§ **HOW TO COMPLETE THIS TASK**:
Each line of the data should be repeated precisely.
═════ TASK INPUT
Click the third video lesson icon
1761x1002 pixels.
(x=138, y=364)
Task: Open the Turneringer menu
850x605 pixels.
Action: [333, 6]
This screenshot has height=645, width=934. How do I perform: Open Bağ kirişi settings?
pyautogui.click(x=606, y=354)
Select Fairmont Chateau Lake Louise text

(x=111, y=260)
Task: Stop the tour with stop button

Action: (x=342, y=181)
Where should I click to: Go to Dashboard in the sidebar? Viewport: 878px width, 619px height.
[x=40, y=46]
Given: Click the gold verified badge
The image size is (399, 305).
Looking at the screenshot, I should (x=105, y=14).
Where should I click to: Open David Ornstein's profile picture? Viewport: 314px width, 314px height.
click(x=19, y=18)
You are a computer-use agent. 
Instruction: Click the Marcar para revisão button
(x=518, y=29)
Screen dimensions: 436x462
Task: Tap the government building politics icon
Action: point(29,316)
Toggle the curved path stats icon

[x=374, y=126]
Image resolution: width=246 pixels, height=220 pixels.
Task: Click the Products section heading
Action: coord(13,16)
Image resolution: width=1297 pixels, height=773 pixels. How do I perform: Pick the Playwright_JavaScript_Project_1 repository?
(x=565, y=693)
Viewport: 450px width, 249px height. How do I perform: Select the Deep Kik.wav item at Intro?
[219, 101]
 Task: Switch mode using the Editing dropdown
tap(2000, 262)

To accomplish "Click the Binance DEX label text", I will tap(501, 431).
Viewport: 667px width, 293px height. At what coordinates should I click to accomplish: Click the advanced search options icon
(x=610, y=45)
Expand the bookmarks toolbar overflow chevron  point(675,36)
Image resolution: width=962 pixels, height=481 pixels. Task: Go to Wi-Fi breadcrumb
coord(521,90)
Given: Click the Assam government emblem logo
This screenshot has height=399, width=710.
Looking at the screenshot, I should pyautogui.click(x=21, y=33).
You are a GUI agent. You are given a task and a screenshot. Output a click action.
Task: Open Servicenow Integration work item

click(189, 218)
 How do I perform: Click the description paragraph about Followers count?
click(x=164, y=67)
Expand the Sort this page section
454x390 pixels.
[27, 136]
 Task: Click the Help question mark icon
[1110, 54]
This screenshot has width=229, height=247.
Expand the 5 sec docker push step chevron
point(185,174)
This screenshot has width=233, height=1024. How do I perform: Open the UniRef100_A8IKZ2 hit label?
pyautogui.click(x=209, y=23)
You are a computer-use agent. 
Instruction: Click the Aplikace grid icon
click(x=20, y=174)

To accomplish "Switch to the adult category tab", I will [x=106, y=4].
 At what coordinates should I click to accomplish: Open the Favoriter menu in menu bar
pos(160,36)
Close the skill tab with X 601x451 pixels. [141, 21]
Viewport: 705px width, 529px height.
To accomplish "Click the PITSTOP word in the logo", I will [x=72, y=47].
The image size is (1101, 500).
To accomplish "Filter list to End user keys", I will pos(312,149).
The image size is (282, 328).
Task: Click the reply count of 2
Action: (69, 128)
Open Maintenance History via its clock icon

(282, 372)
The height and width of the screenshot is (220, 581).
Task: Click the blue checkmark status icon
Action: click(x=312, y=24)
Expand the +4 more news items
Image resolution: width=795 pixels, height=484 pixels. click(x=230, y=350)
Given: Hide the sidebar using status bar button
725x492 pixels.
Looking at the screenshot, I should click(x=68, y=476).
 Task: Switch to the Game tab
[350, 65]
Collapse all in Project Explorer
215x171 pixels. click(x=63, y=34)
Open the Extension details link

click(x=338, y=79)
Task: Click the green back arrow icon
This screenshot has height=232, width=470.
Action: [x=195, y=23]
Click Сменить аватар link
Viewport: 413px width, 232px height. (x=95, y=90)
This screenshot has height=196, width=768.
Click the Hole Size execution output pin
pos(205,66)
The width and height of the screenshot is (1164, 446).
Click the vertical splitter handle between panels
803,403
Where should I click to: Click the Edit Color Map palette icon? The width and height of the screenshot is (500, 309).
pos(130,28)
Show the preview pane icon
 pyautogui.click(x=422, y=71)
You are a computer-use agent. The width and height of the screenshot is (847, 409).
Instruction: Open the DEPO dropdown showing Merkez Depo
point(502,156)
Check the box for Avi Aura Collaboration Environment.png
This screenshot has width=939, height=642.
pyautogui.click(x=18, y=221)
══════════
§ **YOUR SOLUTION**:
Click the third video lesson icon
1761x1002 pixels.
(x=138, y=364)
Task: Open the Turneringer menu
850x605 pixels.
Action: [333, 6]
This screenshot has height=645, width=934. How do I perform: Open Bağ kirişi settings?
pyautogui.click(x=606, y=354)
Select Fairmont Chateau Lake Louise text

(x=111, y=260)
Task: Stop the tour with stop button

Action: (x=342, y=181)
Where should I click to: Go to Dashboard in the sidebar? Viewport: 878px width, 619px height.
[x=40, y=46]
Given: Click the gold verified badge
The image size is (399, 305).
Looking at the screenshot, I should (x=105, y=14).
Where should I click to: Open David Ornstein's profile picture? Viewport: 314px width, 314px height.
click(x=19, y=18)
You are a computer-use agent. 
Instruction: Click the Marcar para revisão button
(x=518, y=29)
Screen dimensions: 436x462
Task: Tap the government building politics icon
Action: point(29,316)
Toggle the curved path stats icon

[x=374, y=126]
Image resolution: width=246 pixels, height=220 pixels.
Task: Click the Products section heading
Action: coord(13,16)
Image resolution: width=1297 pixels, height=773 pixels. How do I perform: Pick the Playwright_JavaScript_Project_1 repository?
(x=565, y=693)
Viewport: 450px width, 249px height. How do I perform: Select the Deep Kik.wav item at Intro?
[219, 101]
 Task: Switch mode using the Editing dropdown
tap(2000, 262)

To accomplish "Click the Binance DEX label text", I will tap(501, 431).
Viewport: 667px width, 293px height. At what coordinates should I click to accomplish: Click the advanced search options icon
(x=610, y=45)
Expand the bookmarks toolbar overflow chevron  point(675,36)
Image resolution: width=962 pixels, height=481 pixels. Task: Go to Wi-Fi breadcrumb
coord(521,90)
Given: Click the Assam government emblem logo
This screenshot has height=399, width=710.
Looking at the screenshot, I should pyautogui.click(x=21, y=33).
You are a GUI agent. You are given a task and a screenshot. Output a click action.
Task: Open Servicenow Integration work item

click(189, 218)
 How do I perform: Click the description paragraph about Followers count?
click(x=164, y=67)
Expand the Sort this page section
454x390 pixels.
[27, 136]
 Task: Click the Help question mark icon
[1110, 54]
This screenshot has width=229, height=247.
Expand the 5 sec docker push step chevron
point(185,174)
This screenshot has width=233, height=1024. How do I perform: Open the UniRef100_A8IKZ2 hit label?
pyautogui.click(x=209, y=23)
You are a computer-use agent. 
Instruction: Click the Aplikace grid icon
click(x=20, y=174)

To accomplish "Switch to the adult category tab", I will [x=106, y=4].
 At what coordinates should I click to accomplish: Open the Favoriter menu in menu bar
pos(160,36)
Close the skill tab with X 601x451 pixels. [141, 21]
Viewport: 705px width, 529px height.
To accomplish "Click the PITSTOP word in the logo", I will [x=72, y=47].
The image size is (1101, 500).
To accomplish "Filter list to End user keys", I will pos(312,149).
The image size is (282, 328).
Task: Click the reply count of 2
Action: (69, 128)
Open Maintenance History via its clock icon

(282, 372)
The height and width of the screenshot is (220, 581).
Task: Click the blue checkmark status icon
Action: click(x=312, y=24)
Expand the +4 more news items
Image resolution: width=795 pixels, height=484 pixels. click(x=230, y=350)
Given: Hide the sidebar using status bar button
725x492 pixels.
Looking at the screenshot, I should click(x=68, y=476).
 Task: Switch to the Game tab
[350, 65]
Collapse all in Project Explorer
215x171 pixels. click(x=63, y=34)
Open the Extension details link

click(x=338, y=79)
Task: Click the green back arrow icon
This screenshot has height=232, width=470.
Action: [x=195, y=23]
Click Сменить аватар link
Viewport: 413px width, 232px height. (x=95, y=90)
This screenshot has height=196, width=768.
Click the Hole Size execution output pin
pos(205,66)
The width and height of the screenshot is (1164, 446).
Click the vertical splitter handle between panels
803,403
Where should I click to: Click the Edit Color Map palette icon? The width and height of the screenshot is (500, 309).
pos(130,28)
Show the preview pane icon
 pyautogui.click(x=422, y=71)
You are a computer-use agent. The width and height of the screenshot is (847, 409).
Instruction: Open the DEPO dropdown showing Merkez Depo
point(502,156)
Check the box for Avi Aura Collaboration Environment.png
This screenshot has width=939, height=642.
pyautogui.click(x=18, y=221)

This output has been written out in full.